As regular CFZ-watchers will know, for some time Corinna has been doing a column for Animals & Men and a regular segment on On The Track... particularly about out-of-place birds and rare vagrants. There seem to be more and more bird stories from all over the world hitting the news these days so, to make room for them all - and to give them all equal and worthy coverage - she has set up this new blog to cover all things feathery and Fortean.

Monday, 23 November 2015

Female birds can’t shake their colorful fathers, and other lessons from studying 6,000 species

Date: November 4, 2015
Source: McMaster University

The evolution of male songbirds as the colorful consorts of drab female partners is more complicated than long thought, says a McMaster researcher on a team that looked at nearly 6,000 species for a massive study published in the journal Nature.

Conventional wisdom has held that in many species, male birds were more colorful because they were competing for female attention, and that female birds were less colorful because they needed camouflage while guarding their nests.

Now advances in computing power and new methods that compare coloration in different species have allowed the researchers on the study to look at every species of passerine, the perching songbirds that make up about 60 per cent of the world's 10,000 species of birds.

The study offers impressive new evidence that supports some old theories while setting others to rest, explains Cody Dey, an author of the Nature paper who was completing his PhD in Biology at McMaster at the time of the research.
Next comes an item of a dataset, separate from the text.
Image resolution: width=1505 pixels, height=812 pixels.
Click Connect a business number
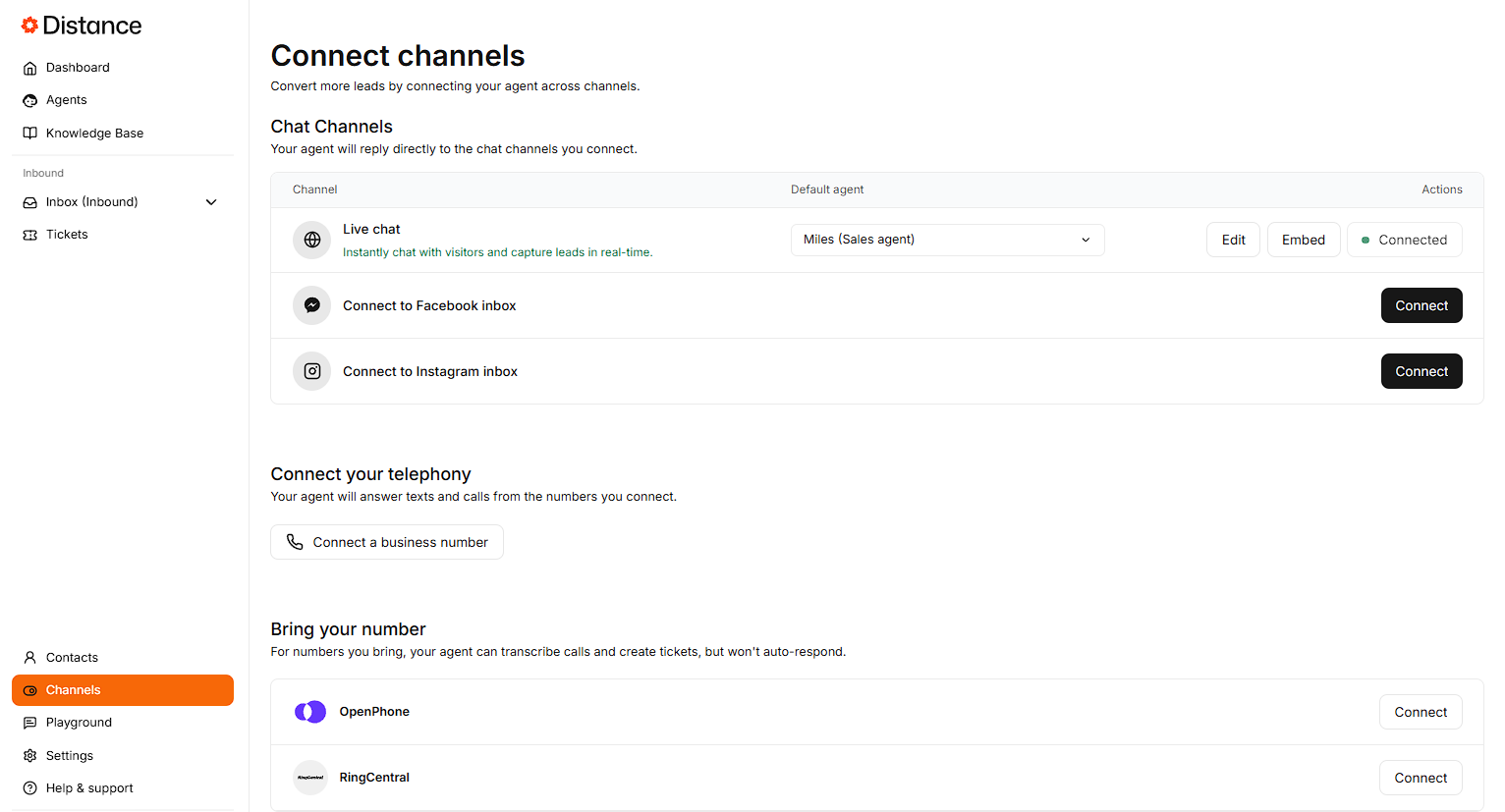pos(387,542)
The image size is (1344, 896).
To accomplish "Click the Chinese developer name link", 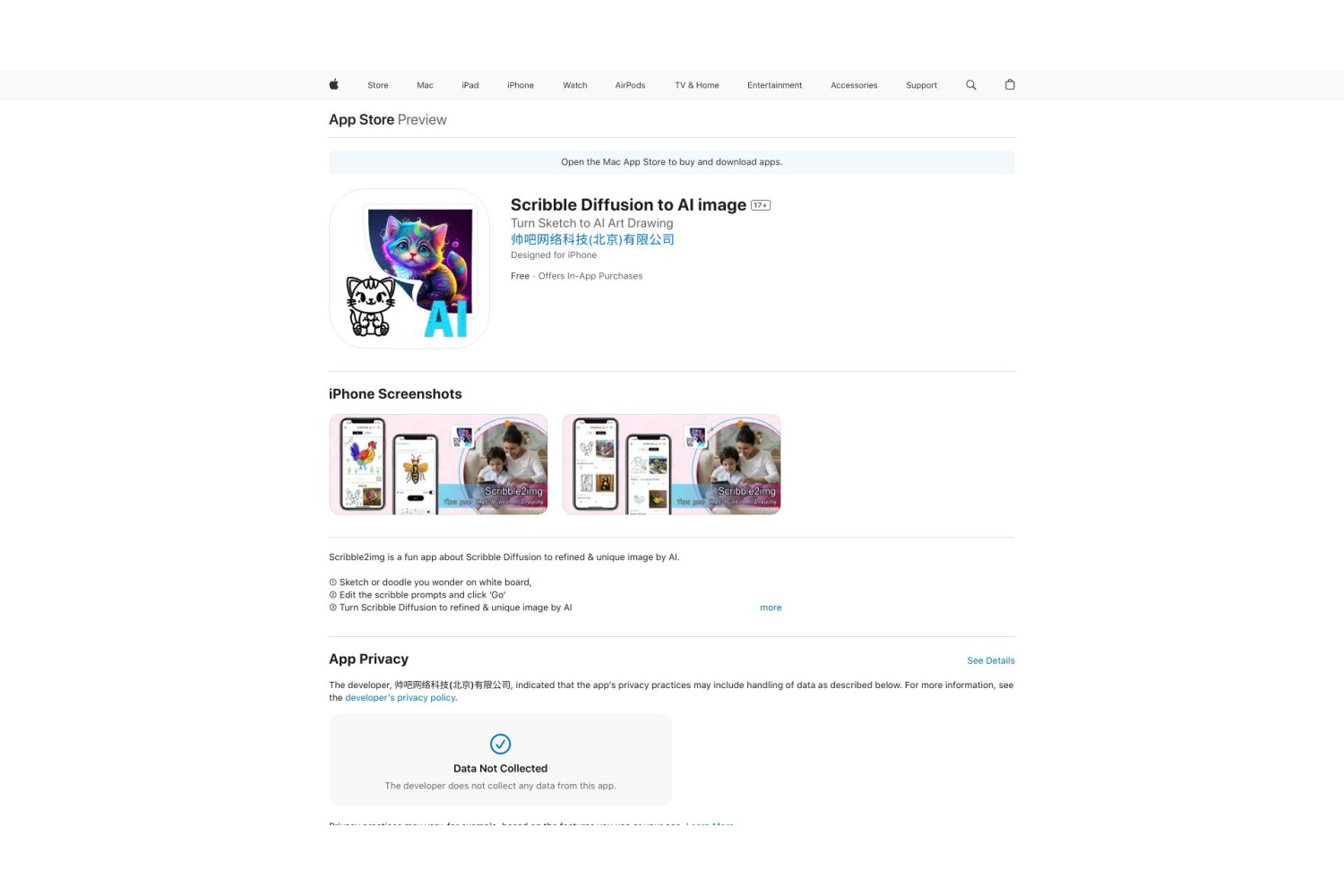I will 592,239.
The question of plumage colour is significant, Dey, explains, because birds, especially males, give up so much to look so good, creating an evolutionary mystery that asks exactly what they gain in return for rendering themselves more vulnerable to predation. "These are the questions that have been asked since the start of ecology," he says.

Among the ideas the research supports is that females would have evolved to be even more different than males than they already are, except that every female inherits the genetic material of a colorful male -- an ancestry that is impossible to shake. "If colorful males do better, they're going to produce colorful daughters as well, even though it's not necessarily advantageous for the daughters," Dey says.